-- ЗАДАНИЕ --
Выведите без изменений отрывок из статьи о стратегии смирения начиная со слов «Миру провалиться или» и заканчивая словами «правило, мучительную смерть.» включительно.
== ФРАГМЕНТ ТЕКСТА
Выпуск: №37-38 2001

Рубрика: Программы

Стратегия смирения как критическая позиция

Стратегия смирения как критическая позиция

Валерий Айзенберг. «Исчезновение», перформанс, 2000

Богдан Мамонов. Родился в 1964 году в Москве. Художник, критик и куратор современного искусства. Живет в Москве.

Миру провалиться или мне чаю непить?
Ф.М. Достоевский

В 313 г. император Константин, позднее получивший прозвище Великий, издал так называемый Миланский эдикт, уравнявший в правах все религии Римской империи, а по сути — легализовавший христианство. Нет нужды напоминать, что первые 300 лет существования Церкви — это время почти непрерывных жесточайших гонений, когда открытое исповедание Христа означало практически неминуемую и, как правило, мучительную смерть.
====
== ИСХОДНЫЕ ДАННЫЕ
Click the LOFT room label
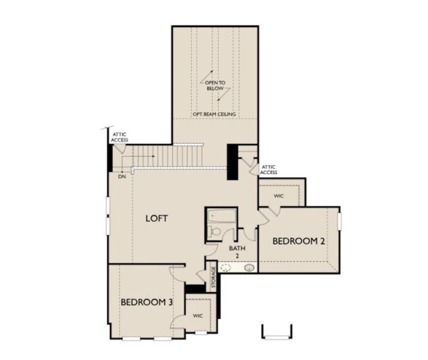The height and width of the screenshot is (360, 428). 157,218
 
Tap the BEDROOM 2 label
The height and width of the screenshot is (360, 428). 298,241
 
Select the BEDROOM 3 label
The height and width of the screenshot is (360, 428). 147,302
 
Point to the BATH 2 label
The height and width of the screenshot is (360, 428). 237,252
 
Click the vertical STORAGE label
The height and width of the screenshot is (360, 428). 213,277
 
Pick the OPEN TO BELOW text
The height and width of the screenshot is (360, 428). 215,85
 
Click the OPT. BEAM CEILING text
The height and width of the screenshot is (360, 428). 214,114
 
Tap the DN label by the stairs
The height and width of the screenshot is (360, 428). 122,176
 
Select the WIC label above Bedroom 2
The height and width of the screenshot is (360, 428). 279,196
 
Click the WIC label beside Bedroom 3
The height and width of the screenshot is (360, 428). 197,316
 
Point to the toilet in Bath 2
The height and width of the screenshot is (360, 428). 214,232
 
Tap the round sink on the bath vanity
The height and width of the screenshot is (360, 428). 249,268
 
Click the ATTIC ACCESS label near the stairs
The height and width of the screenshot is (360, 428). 119,137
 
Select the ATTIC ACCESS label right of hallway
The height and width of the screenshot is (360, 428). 268,170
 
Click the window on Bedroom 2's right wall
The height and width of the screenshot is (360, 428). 340,221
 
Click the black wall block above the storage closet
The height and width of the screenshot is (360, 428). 195,289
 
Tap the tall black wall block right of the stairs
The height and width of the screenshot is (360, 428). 232,162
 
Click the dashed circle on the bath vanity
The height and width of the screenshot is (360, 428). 226,268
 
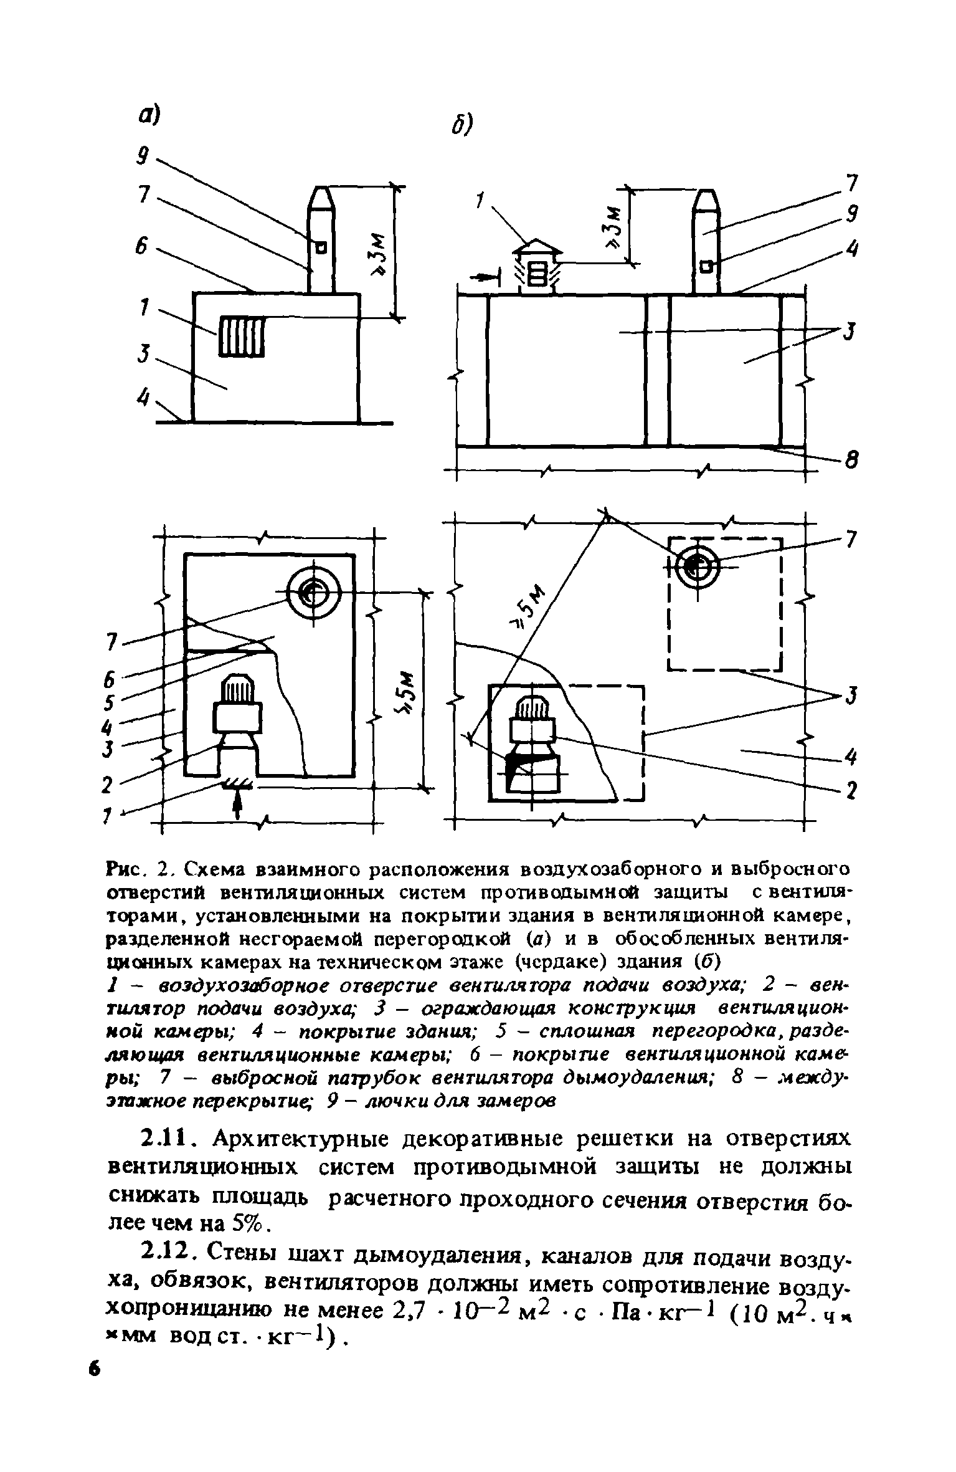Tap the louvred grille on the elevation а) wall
point(242,336)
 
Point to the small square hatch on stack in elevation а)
point(321,248)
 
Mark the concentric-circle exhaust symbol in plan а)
point(313,592)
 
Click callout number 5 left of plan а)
point(110,703)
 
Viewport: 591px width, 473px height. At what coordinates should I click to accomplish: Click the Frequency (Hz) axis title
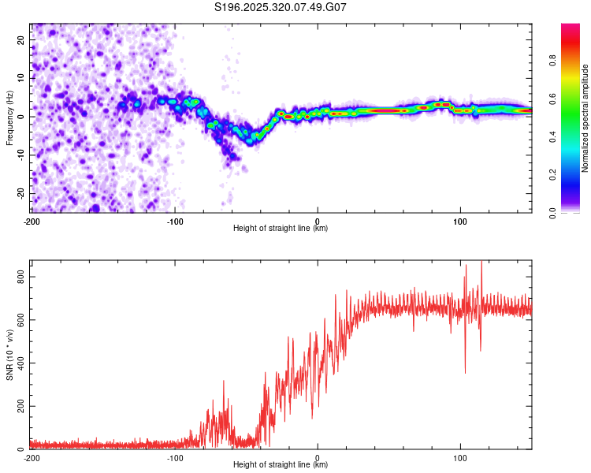click(x=9, y=118)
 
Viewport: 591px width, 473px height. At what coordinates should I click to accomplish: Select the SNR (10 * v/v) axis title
click(x=9, y=359)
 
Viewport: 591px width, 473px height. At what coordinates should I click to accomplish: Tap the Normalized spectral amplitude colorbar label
click(x=585, y=118)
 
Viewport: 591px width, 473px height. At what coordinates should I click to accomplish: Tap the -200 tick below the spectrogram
click(x=32, y=222)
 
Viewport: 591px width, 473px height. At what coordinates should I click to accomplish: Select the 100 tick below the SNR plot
click(x=460, y=458)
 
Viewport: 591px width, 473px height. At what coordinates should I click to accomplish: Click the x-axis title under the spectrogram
click(x=281, y=229)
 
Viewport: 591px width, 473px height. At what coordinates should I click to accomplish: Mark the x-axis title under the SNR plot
click(x=281, y=465)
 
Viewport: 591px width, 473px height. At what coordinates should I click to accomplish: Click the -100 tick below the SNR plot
click(x=174, y=458)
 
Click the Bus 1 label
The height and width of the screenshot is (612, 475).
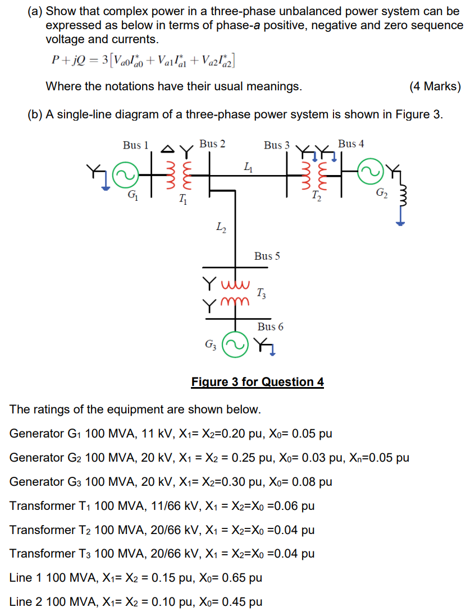136,145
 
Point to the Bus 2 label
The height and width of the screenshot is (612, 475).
212,144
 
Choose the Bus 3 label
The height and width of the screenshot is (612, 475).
277,145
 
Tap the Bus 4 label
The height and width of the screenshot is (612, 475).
351,144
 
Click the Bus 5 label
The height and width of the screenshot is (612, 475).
267,256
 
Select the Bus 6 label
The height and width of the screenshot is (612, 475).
270,326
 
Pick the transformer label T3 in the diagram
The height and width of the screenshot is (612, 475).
262,292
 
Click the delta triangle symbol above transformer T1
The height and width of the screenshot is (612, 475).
167,149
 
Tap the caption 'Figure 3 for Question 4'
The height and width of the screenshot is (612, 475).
257,382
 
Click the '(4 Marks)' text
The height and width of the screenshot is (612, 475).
435,86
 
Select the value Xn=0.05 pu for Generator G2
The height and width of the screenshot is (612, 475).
379,458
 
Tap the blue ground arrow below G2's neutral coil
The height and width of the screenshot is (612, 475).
400,222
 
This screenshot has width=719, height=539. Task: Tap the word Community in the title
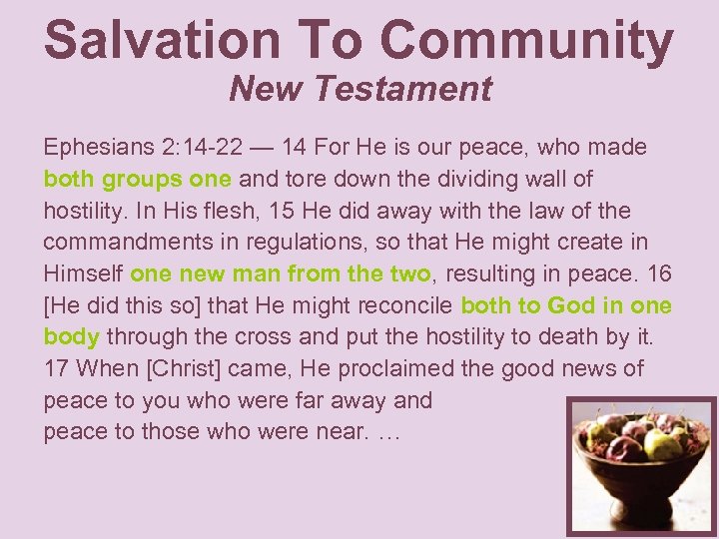[526, 40]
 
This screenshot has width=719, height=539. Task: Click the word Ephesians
[97, 149]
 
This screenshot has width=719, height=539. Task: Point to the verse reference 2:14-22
[206, 148]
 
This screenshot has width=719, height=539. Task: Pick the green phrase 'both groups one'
[138, 180]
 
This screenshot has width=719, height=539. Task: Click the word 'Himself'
[83, 273]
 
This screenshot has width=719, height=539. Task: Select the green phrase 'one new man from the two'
[281, 273]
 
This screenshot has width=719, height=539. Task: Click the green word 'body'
[71, 337]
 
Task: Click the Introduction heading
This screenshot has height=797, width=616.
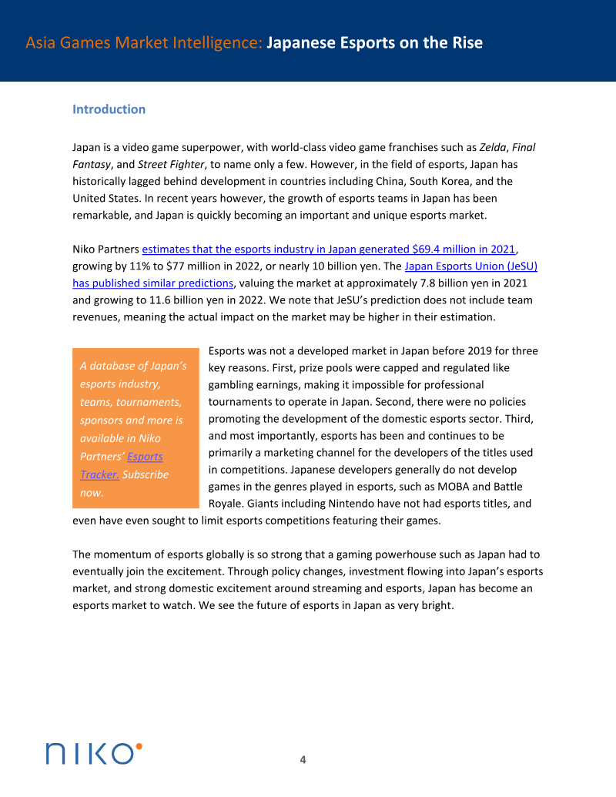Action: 109,109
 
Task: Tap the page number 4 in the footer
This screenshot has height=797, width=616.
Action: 303,760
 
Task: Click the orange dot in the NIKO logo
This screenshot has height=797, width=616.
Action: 139,745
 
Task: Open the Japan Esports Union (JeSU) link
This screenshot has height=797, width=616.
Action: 470,266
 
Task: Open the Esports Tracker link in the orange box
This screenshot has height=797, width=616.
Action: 145,457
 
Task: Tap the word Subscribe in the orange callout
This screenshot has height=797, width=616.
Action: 146,474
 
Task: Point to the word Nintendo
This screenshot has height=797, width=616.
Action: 362,504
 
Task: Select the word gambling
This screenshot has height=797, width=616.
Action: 236,385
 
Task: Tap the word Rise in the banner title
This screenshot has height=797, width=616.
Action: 464,42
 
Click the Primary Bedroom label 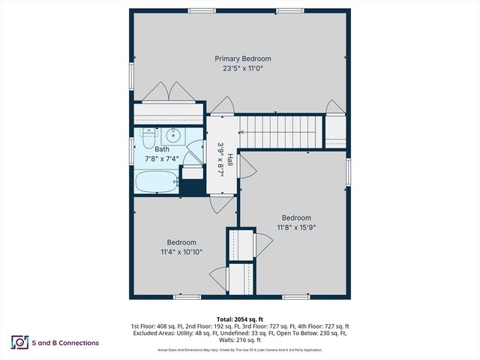tap(243, 58)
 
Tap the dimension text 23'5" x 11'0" tap(243, 68)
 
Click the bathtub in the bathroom tap(155, 182)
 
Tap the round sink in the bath tap(172, 136)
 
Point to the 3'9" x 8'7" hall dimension tap(221, 159)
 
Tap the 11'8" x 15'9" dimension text tap(296, 227)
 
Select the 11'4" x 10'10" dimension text tap(182, 252)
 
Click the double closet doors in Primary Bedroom tap(170, 92)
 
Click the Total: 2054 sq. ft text tap(239, 318)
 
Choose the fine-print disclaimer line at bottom tap(239, 350)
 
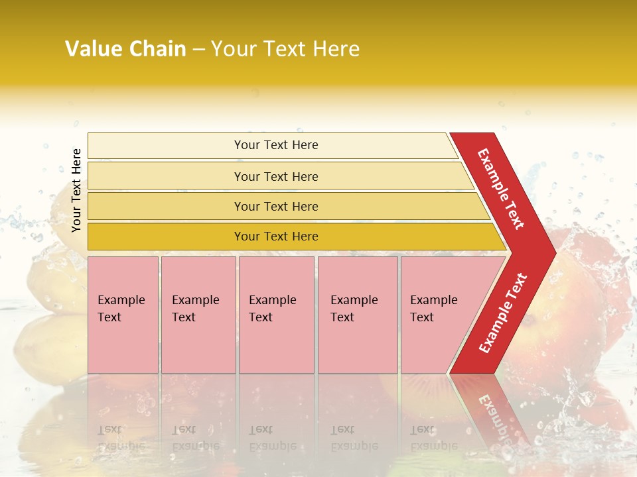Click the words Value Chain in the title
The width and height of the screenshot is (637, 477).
click(x=125, y=49)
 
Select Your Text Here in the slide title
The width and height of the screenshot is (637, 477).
click(x=285, y=49)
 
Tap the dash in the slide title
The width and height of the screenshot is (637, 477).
click(x=198, y=50)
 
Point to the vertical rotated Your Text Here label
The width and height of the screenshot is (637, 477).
click(x=76, y=190)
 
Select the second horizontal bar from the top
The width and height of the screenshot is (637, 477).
click(x=279, y=176)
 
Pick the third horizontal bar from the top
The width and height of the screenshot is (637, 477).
click(x=285, y=207)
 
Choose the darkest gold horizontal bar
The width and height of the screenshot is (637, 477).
click(x=292, y=237)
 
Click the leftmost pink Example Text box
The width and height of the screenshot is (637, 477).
click(x=123, y=315)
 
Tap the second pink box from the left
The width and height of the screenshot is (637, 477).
click(x=198, y=315)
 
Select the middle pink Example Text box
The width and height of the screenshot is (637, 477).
click(x=276, y=315)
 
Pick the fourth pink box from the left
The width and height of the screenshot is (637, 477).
click(x=358, y=315)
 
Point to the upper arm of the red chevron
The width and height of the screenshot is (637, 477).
click(x=501, y=189)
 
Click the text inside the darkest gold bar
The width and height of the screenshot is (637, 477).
click(x=276, y=237)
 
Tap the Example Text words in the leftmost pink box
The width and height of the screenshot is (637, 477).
click(x=121, y=309)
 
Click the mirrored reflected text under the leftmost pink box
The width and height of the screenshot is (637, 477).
click(x=121, y=438)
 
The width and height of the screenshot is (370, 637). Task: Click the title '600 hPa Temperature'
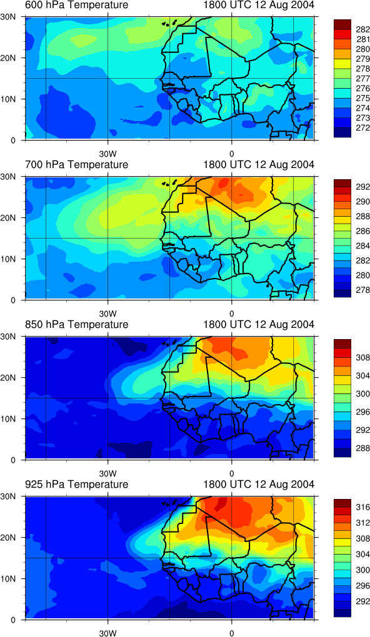[x=76, y=5]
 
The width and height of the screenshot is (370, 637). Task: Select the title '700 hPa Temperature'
[x=76, y=164]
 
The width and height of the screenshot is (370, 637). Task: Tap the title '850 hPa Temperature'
[x=76, y=325]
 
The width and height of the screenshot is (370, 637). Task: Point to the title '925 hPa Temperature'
[x=76, y=484]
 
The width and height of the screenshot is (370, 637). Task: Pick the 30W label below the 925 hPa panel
[x=108, y=633]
====
-- РЕЗУЛЬТАТ --
Миру провалиться или мне чаю непить?
Ф.М. Достоевский

В 313 г. император Константин, позднее получивший прозвище Великий, издал так называемый Миланский эдикт, уравнявший в правах все религии Римской империи, а по сути — легализовавший христианство. Нет нужды напоминать, что первые 300 лет существования Церкви — это время почти непрерывных жесточайших гонений, когда открытое исповедание Христа означало практически неминуемую и, как правило, мучительную смерть.